__PROBLEM TO SOLVE__. Turn everything from the line containing "Click Save as stack button" down to the line containing "tap(18, 11)" into a JSON list of strings, one string per line, leaving out any blank lines.

::::

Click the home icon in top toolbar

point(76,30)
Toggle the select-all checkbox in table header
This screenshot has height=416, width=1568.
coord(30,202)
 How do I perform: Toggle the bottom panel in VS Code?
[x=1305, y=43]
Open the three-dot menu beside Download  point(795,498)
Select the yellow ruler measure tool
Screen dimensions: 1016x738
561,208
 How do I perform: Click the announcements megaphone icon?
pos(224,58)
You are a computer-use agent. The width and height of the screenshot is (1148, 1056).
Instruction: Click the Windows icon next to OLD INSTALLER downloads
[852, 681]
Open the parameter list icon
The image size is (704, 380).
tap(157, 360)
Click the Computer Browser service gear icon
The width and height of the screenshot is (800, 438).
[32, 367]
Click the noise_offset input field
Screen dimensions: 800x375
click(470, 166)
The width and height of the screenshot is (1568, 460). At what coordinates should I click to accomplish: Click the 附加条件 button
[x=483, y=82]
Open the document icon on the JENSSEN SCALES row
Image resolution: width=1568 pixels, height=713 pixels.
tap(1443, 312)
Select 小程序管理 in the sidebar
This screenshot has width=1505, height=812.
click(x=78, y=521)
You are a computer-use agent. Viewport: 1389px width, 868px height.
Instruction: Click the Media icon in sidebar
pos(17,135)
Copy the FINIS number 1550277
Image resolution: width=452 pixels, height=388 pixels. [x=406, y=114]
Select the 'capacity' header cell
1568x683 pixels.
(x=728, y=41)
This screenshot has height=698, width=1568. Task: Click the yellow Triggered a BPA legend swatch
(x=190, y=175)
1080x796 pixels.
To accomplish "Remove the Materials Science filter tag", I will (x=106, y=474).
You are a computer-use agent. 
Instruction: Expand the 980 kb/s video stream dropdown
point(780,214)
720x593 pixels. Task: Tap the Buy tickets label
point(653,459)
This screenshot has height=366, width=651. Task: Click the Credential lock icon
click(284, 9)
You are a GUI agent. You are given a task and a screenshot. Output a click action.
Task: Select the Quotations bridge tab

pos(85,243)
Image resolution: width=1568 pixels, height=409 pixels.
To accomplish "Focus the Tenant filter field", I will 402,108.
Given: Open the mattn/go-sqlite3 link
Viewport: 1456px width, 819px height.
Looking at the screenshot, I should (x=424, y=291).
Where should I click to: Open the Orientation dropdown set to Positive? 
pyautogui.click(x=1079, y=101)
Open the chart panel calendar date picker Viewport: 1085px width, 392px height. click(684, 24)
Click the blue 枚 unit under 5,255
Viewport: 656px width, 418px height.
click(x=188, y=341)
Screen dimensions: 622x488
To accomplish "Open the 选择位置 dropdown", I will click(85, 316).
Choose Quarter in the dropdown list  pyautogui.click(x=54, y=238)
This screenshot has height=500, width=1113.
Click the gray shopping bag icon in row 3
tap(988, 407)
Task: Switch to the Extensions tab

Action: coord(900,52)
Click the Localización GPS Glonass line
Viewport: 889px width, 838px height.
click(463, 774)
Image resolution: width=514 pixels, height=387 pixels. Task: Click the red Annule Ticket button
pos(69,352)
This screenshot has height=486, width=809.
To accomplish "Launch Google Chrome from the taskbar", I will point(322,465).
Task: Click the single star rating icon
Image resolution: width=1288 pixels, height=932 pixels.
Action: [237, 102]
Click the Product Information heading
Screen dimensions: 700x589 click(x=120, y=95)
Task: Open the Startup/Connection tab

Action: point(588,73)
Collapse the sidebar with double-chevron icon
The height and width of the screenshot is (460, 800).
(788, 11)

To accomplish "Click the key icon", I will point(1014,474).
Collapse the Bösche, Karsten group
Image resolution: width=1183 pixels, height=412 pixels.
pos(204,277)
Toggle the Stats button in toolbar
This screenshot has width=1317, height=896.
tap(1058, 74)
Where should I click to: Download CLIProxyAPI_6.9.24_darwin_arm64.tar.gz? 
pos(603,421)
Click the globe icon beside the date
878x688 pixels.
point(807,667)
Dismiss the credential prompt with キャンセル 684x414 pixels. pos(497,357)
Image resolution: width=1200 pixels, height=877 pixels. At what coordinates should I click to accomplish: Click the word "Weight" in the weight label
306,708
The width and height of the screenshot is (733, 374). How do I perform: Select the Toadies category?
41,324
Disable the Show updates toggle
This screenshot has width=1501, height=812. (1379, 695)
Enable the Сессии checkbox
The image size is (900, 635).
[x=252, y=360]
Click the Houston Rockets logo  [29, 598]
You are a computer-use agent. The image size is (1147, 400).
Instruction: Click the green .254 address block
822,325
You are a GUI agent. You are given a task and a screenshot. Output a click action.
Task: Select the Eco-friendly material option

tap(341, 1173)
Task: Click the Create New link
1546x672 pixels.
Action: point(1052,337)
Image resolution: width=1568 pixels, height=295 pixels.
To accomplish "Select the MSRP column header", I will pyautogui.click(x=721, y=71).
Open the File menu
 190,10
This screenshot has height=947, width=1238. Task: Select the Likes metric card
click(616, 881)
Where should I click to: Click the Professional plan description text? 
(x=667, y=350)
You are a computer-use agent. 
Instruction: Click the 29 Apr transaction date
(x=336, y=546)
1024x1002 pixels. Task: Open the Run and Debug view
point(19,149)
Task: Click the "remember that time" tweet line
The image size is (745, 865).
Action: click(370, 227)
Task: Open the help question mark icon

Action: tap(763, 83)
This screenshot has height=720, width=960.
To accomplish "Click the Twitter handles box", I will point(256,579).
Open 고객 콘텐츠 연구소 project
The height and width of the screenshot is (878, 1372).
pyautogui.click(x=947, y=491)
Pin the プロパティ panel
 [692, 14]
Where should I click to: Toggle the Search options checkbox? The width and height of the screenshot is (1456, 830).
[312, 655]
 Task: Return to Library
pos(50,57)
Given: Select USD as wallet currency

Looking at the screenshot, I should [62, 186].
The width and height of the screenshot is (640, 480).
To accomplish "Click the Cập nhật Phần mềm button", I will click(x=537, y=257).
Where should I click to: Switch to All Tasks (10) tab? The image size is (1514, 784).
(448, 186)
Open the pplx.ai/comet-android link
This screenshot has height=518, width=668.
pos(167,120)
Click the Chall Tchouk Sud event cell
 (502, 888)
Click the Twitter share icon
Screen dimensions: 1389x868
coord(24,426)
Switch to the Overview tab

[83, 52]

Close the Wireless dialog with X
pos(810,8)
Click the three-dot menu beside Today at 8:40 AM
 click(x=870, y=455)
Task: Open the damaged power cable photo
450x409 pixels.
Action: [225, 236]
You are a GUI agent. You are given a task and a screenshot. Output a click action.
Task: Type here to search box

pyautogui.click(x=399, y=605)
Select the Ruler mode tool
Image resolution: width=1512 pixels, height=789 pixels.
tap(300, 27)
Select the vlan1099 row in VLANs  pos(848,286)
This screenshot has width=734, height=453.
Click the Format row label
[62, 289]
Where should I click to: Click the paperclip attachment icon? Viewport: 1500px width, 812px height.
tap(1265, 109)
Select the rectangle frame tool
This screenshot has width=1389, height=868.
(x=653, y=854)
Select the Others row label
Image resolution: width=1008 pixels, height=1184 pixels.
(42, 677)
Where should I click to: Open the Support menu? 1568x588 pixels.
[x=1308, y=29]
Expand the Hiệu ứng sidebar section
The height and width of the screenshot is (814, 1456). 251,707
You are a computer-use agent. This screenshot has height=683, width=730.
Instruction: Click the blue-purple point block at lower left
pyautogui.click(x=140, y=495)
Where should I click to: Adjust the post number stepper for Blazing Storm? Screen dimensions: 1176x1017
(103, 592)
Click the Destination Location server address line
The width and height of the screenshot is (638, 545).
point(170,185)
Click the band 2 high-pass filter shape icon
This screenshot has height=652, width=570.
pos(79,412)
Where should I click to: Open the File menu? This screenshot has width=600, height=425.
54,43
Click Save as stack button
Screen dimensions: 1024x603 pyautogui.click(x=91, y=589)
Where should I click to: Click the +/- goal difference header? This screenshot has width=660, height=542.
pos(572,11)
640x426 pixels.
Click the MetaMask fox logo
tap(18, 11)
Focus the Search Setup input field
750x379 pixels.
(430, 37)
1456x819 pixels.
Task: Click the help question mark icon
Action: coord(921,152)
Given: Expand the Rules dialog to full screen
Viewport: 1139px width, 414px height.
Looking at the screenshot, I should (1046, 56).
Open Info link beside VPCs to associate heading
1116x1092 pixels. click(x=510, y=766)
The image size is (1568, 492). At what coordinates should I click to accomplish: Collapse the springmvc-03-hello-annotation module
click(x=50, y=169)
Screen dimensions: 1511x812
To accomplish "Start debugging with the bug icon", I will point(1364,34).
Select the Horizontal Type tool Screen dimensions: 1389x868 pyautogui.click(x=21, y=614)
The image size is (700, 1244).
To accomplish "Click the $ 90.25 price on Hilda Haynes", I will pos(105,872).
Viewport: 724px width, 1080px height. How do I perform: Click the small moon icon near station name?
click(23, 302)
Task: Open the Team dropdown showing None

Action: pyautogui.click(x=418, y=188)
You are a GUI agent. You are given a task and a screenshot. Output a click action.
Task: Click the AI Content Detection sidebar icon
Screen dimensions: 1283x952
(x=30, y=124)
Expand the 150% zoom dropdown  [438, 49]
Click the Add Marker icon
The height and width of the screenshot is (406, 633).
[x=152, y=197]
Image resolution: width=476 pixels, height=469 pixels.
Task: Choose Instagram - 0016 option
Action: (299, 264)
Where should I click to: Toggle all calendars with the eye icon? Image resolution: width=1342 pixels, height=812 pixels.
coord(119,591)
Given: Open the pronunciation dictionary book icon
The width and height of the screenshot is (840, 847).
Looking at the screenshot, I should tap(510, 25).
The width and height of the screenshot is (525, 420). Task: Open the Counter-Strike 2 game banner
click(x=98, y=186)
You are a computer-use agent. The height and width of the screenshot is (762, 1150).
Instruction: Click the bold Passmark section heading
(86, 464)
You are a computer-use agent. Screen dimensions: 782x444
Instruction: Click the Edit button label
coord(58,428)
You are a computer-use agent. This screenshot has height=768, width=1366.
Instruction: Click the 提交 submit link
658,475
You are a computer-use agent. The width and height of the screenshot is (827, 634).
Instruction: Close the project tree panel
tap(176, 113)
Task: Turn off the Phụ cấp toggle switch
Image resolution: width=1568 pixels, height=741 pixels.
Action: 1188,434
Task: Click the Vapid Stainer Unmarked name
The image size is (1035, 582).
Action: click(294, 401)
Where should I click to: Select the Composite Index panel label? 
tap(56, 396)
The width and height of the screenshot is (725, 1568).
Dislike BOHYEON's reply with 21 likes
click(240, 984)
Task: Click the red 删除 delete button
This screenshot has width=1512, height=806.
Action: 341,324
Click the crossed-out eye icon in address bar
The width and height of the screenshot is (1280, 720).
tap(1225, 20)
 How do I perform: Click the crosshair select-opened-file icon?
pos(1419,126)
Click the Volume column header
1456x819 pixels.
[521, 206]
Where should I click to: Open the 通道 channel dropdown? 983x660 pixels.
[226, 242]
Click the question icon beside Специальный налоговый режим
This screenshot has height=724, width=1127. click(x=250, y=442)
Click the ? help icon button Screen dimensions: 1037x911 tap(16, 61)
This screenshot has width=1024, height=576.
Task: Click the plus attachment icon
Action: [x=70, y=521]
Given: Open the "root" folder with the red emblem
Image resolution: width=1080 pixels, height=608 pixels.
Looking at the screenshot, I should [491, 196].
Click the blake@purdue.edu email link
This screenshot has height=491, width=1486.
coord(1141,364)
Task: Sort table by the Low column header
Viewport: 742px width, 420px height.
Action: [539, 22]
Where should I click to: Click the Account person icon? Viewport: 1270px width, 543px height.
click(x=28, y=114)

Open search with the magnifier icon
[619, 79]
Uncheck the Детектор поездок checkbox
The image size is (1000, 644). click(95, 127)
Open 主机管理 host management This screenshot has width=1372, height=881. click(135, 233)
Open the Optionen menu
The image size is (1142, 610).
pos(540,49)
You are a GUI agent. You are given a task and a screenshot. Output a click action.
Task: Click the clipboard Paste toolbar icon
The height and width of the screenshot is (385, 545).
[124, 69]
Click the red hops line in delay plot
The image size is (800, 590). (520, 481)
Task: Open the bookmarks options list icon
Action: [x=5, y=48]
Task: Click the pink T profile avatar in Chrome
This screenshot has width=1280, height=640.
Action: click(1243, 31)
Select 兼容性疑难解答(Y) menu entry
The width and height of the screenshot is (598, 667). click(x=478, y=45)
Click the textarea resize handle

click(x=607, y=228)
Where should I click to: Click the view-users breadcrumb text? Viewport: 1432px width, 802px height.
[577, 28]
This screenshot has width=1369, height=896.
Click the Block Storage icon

::::

__FULL SOLUTION__.
[
  "Click Save as stack button",
  "Screen dimensions: 1024x603 pyautogui.click(x=91, y=589)",
  "Where should I click to: Click the +/- goal difference header? This screenshot has width=660, height=542.",
  "pos(572,11)",
  "640x426 pixels.",
  "Click the MetaMask fox logo",
  "tap(18, 11)"
]